Good that this is more on the practical side, i.e. talking about bits and bytes instead of just abstract numerical theory. It really helps when learning this stuff --- a while ago I was reading about Reed-Solomon (which also uses GF) and I could find plenty of theoretical material, but there was a noticeable shortage of practical implementation-oriented detail.
Oh just be careful one of the early seminal "how to implement" papers has an incorrect description of the vandermonde matrix which results in not being able to guarantee matrix inversions. Be sure to check the errata for older papers.

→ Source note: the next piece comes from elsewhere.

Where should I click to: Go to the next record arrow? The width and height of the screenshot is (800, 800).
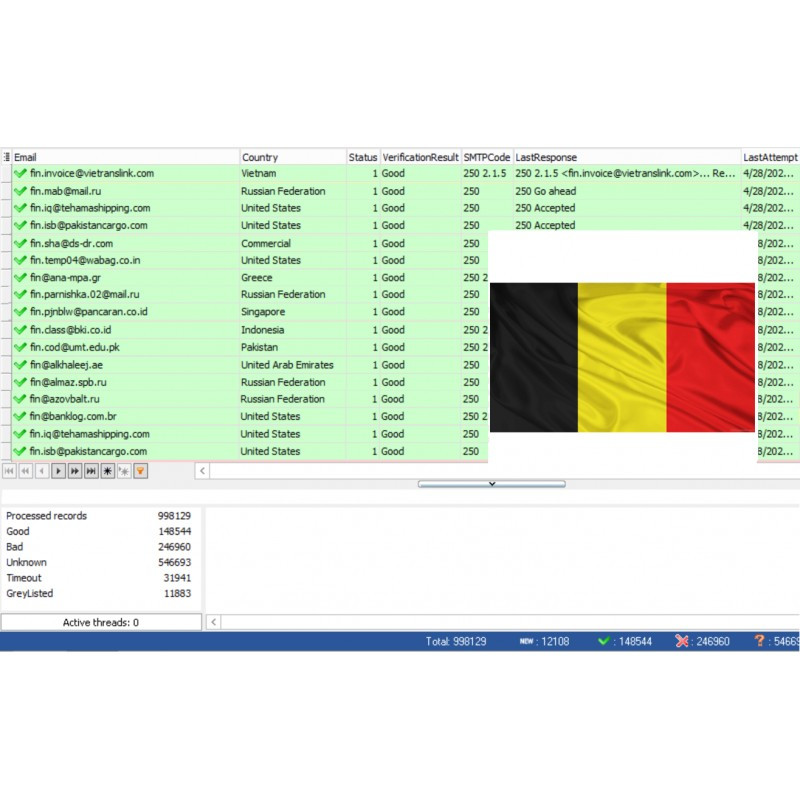[58, 470]
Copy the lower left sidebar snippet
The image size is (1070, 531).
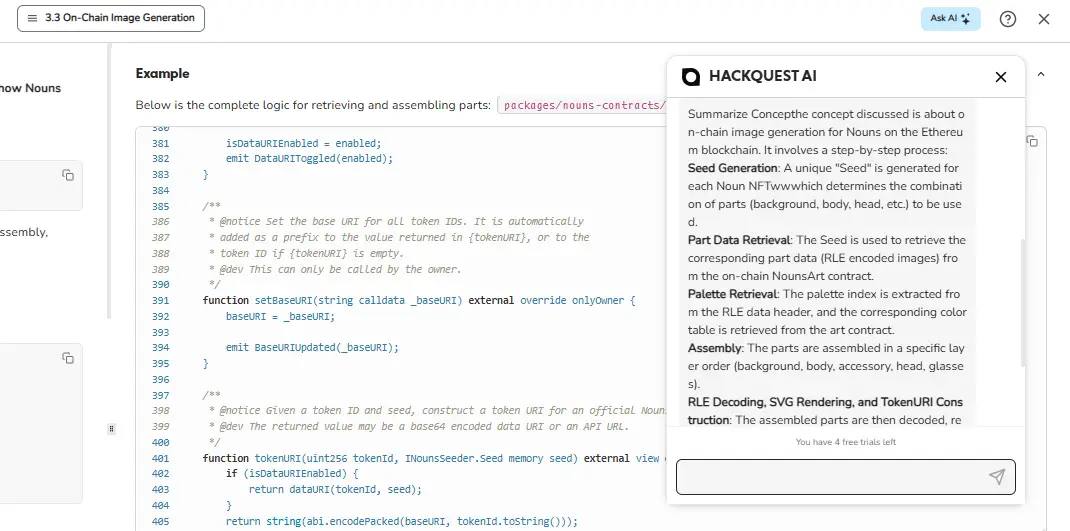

If you want a good "halfway between theory and practice" experience, I suggest implementing gf256 in Julia. That is, create the datatype and define +, -, *, /. (Along the way g^n and log_g might be helpful too). For Julia > 0.6.2 the builtin lu factorization operator is general enough that once you've definitely the basic 4 operations (and zero(gf256) and one(gf256)) you can call the matrix solve operation \ on your datatype and immediately recover your erasures without having to go through tedious coding of an elimination routine.
The translation is actually pretty automatic once you get used to it. One way to get a handle on the more abstract language is by looking at me elementary number theory stuff and manually translating it to the bits and bytes language yourself.
That might open the door to more of this kind of thing if you're interested.